Friday, May 28, 2010

knees and birds and knitting, oh my


Well, it seems I have a high-grade ACL tear in my right knee and may need surgery. The nearest specialist is a 2-hour drive, which distresses me, since it means I'll have to ask someone to drive me two hours, hang around for however long it takes to fix things (it's usually outpatient surgery, I read online), and then drive me two hours home. It seems like a lot to ask of someone who isn't family. I'm also inclined to protest, since my right knee doesn't actually bother me--it's the left knee that hurts when I'm going down stairs or trying to carry anything heavier than a bag of groceries.

I have an appt. with the specialist in a couple of weeks, so I'll talk it over with her.

Meanwhile, after a hot and humid week, it's cooled off considerably, and is much less humid, and sunny, praise be. A lovely day.

I finally got a suet feeder that I hope will be starling and squirrel-proof. It's your basic suet basket suspended inside a kind of cage. The idea is that small birds can go in, and big birds can't, nor can squirrels reach. The small birds don't seem to have figured out the going-in part yet, but I did see my little downy--whom I hadn't seen for a couple of weeks--hanging upside down from the bottom of the cage pecking at the strip of suet-cake I'd laid there to sort of advertise that there are goodies inside. I'm glad to see him again, and still hoping to see little birds inside feasting away.

And some of the finches have discovered the small sunflower-chip feeder I have up by the puppy pen. They sat on the fence while we were out this morning, not sure about using the feeder in the presence of the dogs, then finally took the plunge. That's exactly what I was hoping for, to have birds using the feeder while I sat on the swing when out with the dogs.

At last, my garage is completely painted! The son of one of our instructors did it. He's--let me see, he's a college sophomore, so he must be 19 or 20, and seems like a very sharp, reliable young man, who did a very neat job. Unfortunately the trim color is far more blue than I wanted, but at least it's painted. I'm thinking of nailing tin flashing around the bottom, where the paperboard is rotting out, and then putting clear latex caulking along the top of the strip of flashing to keep out water and critters. I asked him if he might be willing to help me with the windows, and he said yes, so that's a big load off my mind.

The garden looks fabulous this year, very lush and full. I've been taking pictures, just not posting them, since things look a lot like they did last year (except maybe the roses are better), and I haven't planted anything new. The blue spiderwort is particularly lovely this year, lots and lots of those beautiful blue blooms with the starry gold "eyes." I bought a few wave petunias for the driveway planter today, and may go out to the nursery this weekend to look for plants for the containers.

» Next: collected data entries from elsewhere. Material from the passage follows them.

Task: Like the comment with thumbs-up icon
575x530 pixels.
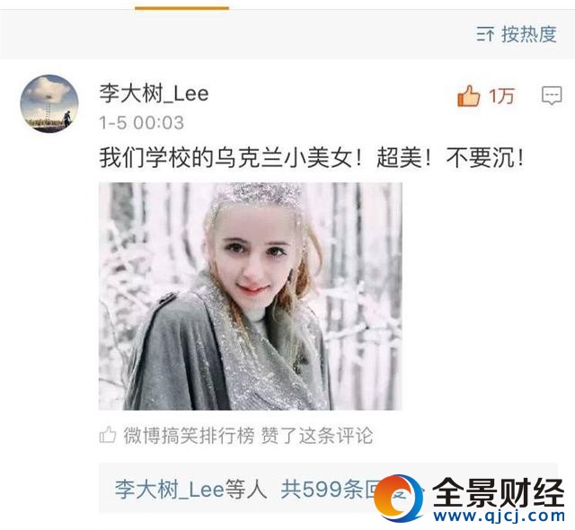Action: pyautogui.click(x=468, y=96)
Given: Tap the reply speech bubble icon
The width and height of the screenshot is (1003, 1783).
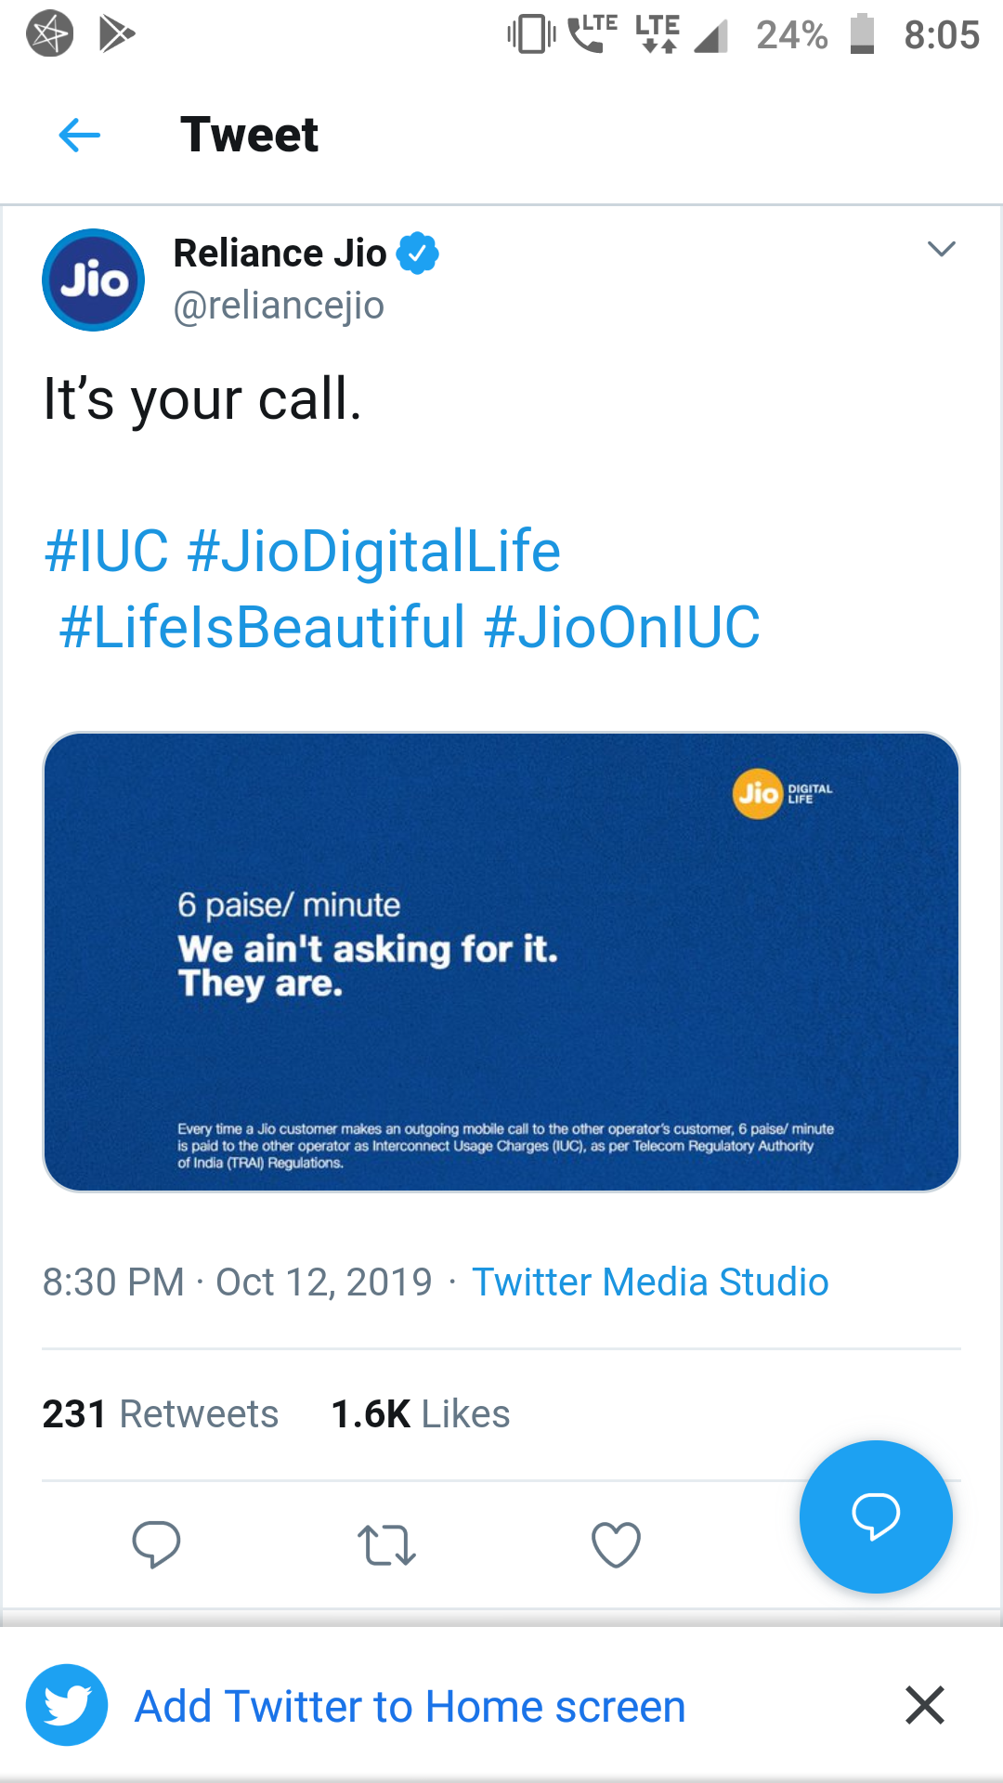Looking at the screenshot, I should point(156,1544).
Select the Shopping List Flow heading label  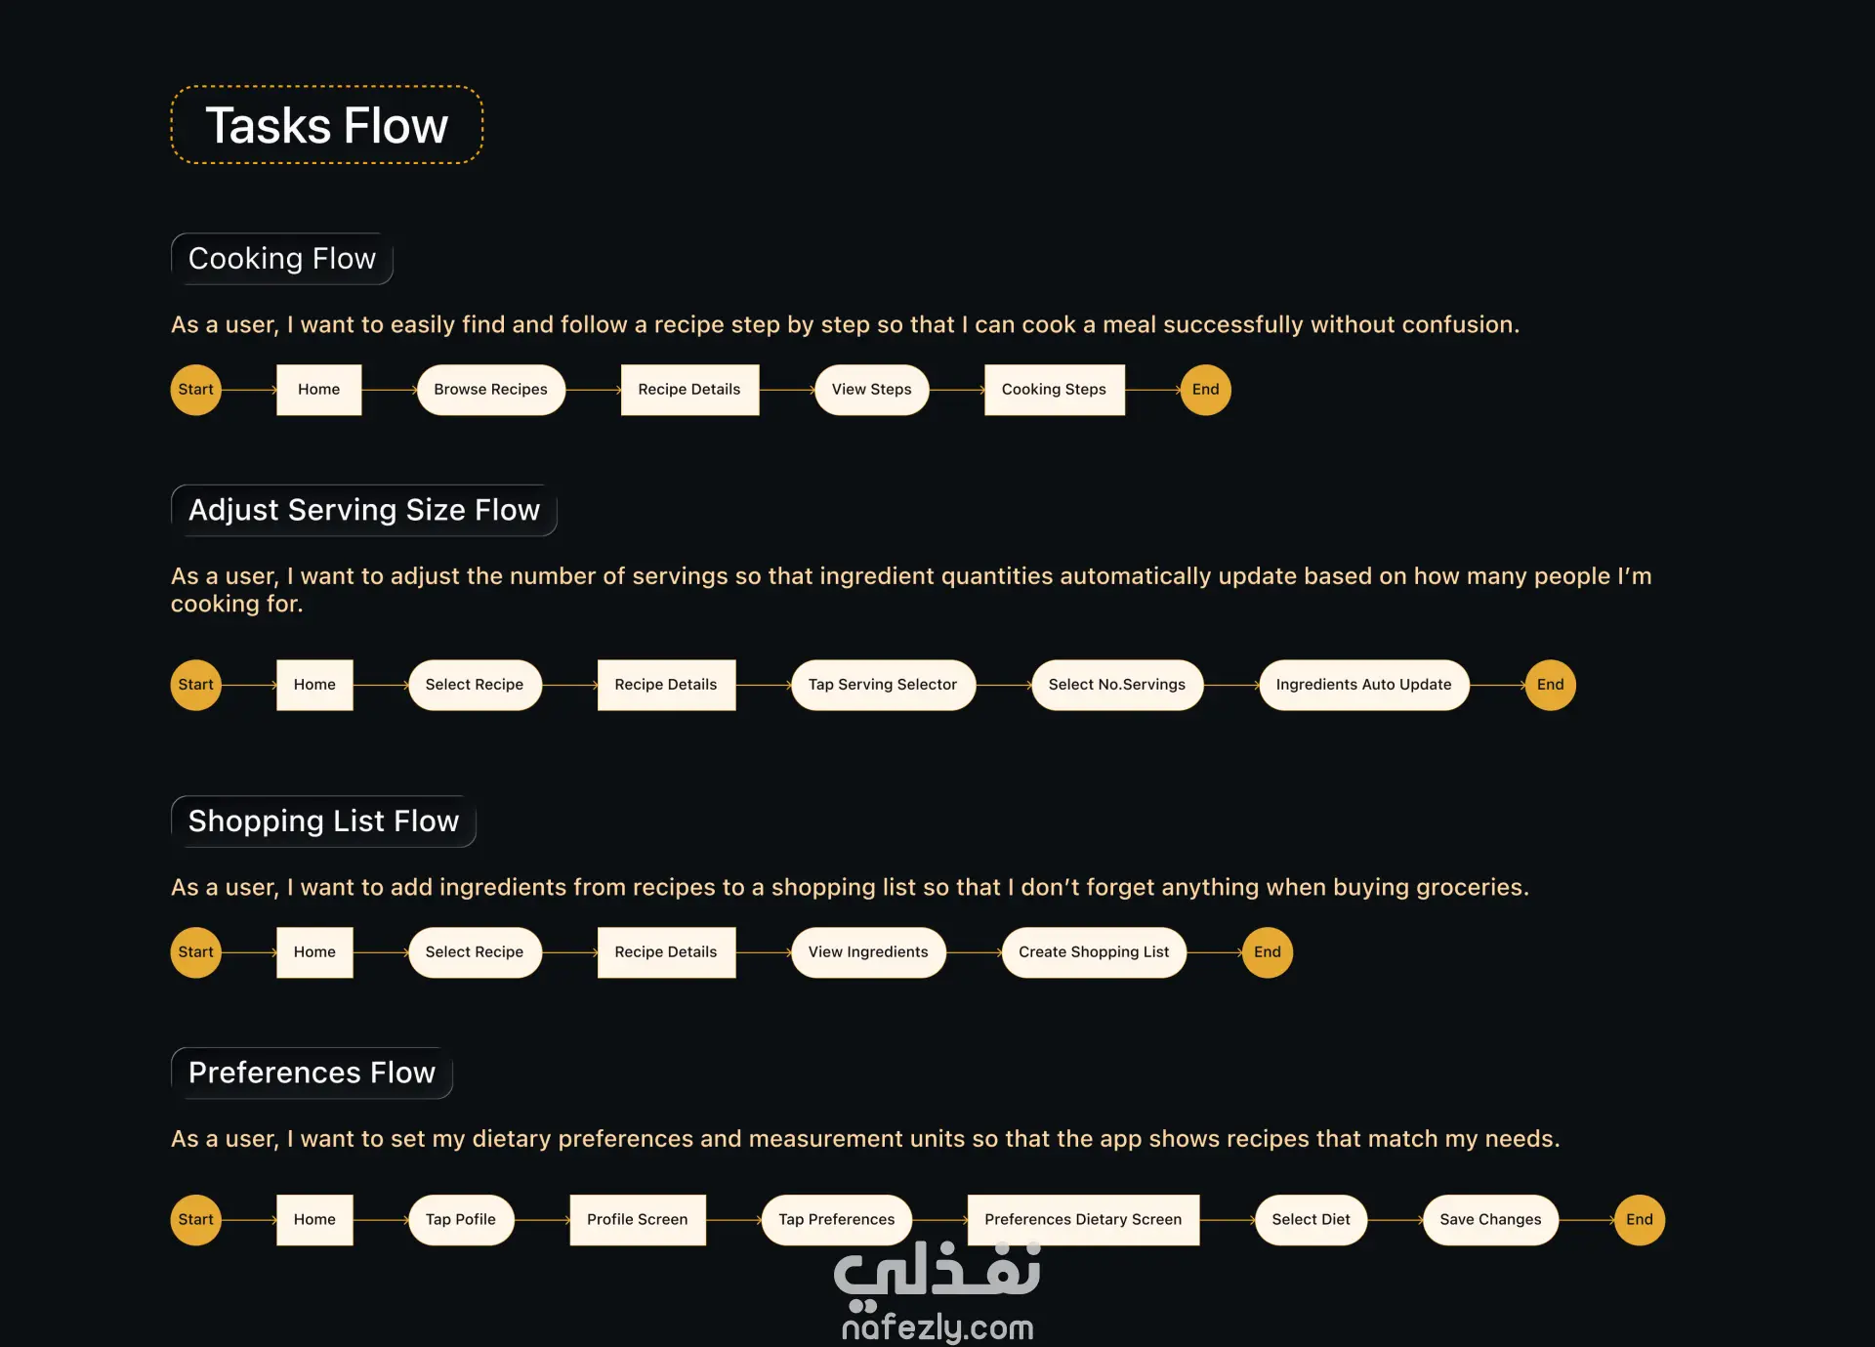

I have socks in process, and a lace scarf, but I wanted something a little less fussy to work on, so I found a handpainted worsted weight wool and have started another Ugly Shawl. This one is garter stitch, with increases worked on either side of the center stitch every other row. I have a solid blue I can work an edging with. This won't be very big because I don't have as much yarn as for the original Ugly Shawl, but it will be warm to throw over my shoulders on cold nights.

I'm reading Virginia Woolf. Lots of Virginia Woolf--I'm reading A Writer's Diary in the living room, Congenial Spirits (an edition of letters) in the bedroom, and Mrs. Dalloway outside with the dogs. I intend to also read To the Lighthouse and Orlando, along with the letters and diaries, and probably Quentin Bell's biography, and possibly The Waves. That is the most amazing book--it took me weeks to read it the first time because I would read a paragraph, or sometimes just a sentence, and have to put the book down to marvel at the writing. At the moment I'm wondering where my brain was the last time I read Mrs. Dalloway, since I'm finding all sorts of meanings and beautiful language that apparently missed all my brain cells last time. There are some books it pays to reread, because you always find something new and wonderful in them.